Large organisations are finding it increasingly difficult to perform even the most basic actions required to maintain the security of their IT infrastructure. For example, we are seeing this being borne out by the London Metropolitan Police, which is still running 27,000 PCs on Windows XP, an obsolete legacy operating system that Microsoft hasn’t officially supported since 2014.
The update mechanism for Microsoft software is relatively straightforward and the date that Windows XP would be made end-of-life was published well in advance. Therefore it is worrying what we’d find if we were to dig deeper. For example, how many known software vulnerabilities would we uncover if we were to consider all of the 3rd party software applications being used across the Force? Furthermore, would the existing procedures for applying security patches have been extended to other technologies such as mobile devices, tablets and body-worn cameras? 90% of data breaches result from a software vulnerability that is at least a year old and for which a security update is freely available. So a failure to get a handle on this unglamorous yet critical activity poses real problems.
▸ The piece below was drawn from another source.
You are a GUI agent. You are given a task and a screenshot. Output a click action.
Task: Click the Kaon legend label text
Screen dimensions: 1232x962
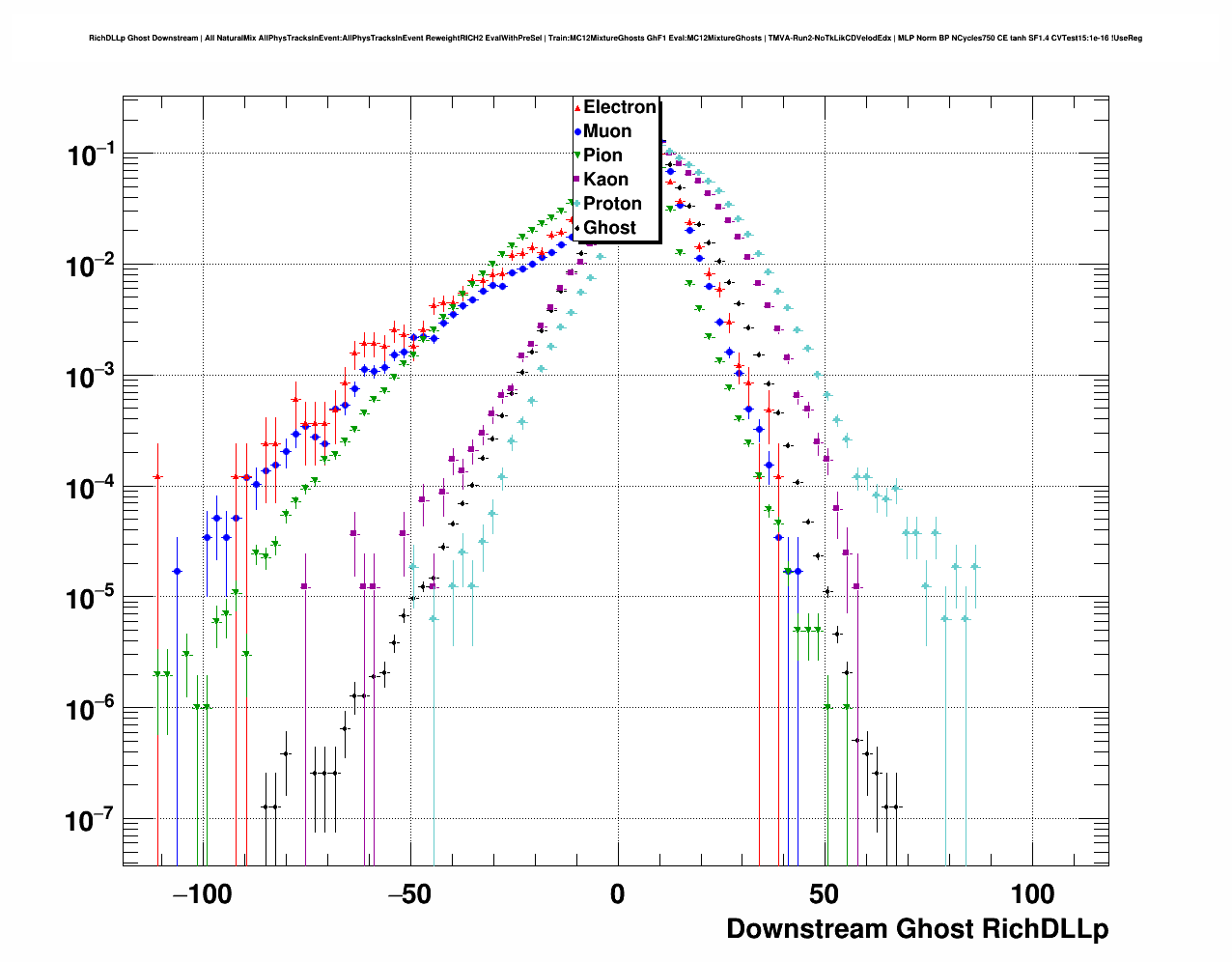coord(605,180)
Like it or not the continued sole reliance on pure prevention strategies such as antivirus and blacklisting is subject to failure. The threat posed by malware has grown exponentially and it’s simply not feasible to lock down access to IT systems in the way it once was. For the sake of data security organisations have to look beyond existing point solutions to adopt a more holistic detect and respond mentality. That requires the capability to obtain a real-time understanding of all devices and applications connecting to or running on the network. This in turn requires the adoption of a standards-based approach that automates simplifies and evolves security management to a point where IT service and security teams have the bandwidth to carry out more strategic interventions.
For service management and security tools that have been built and devised for today’s IT landscape the automation of basic security processes is a relatively straightforward process. However, for legacy security platforms that predate major advances in the adoption of mobility and cloud technology it can prove almost impossible. Increasingly they are being asked to address problems they were never expected to encounter in the first place, so it’s really no great surprise that they struggle.
Inevitably, many organisations fail to invest in upgraded security until they have themselves suffered the pain of a data breach. However, continuing to invest in a tool that is struggling to keep pace with the evolving security landscape is a false economy. Just one unsecured application can provide attackers with the initial entry-point they require to get inside the network. Therefore the active detection and response has to be part of the solution.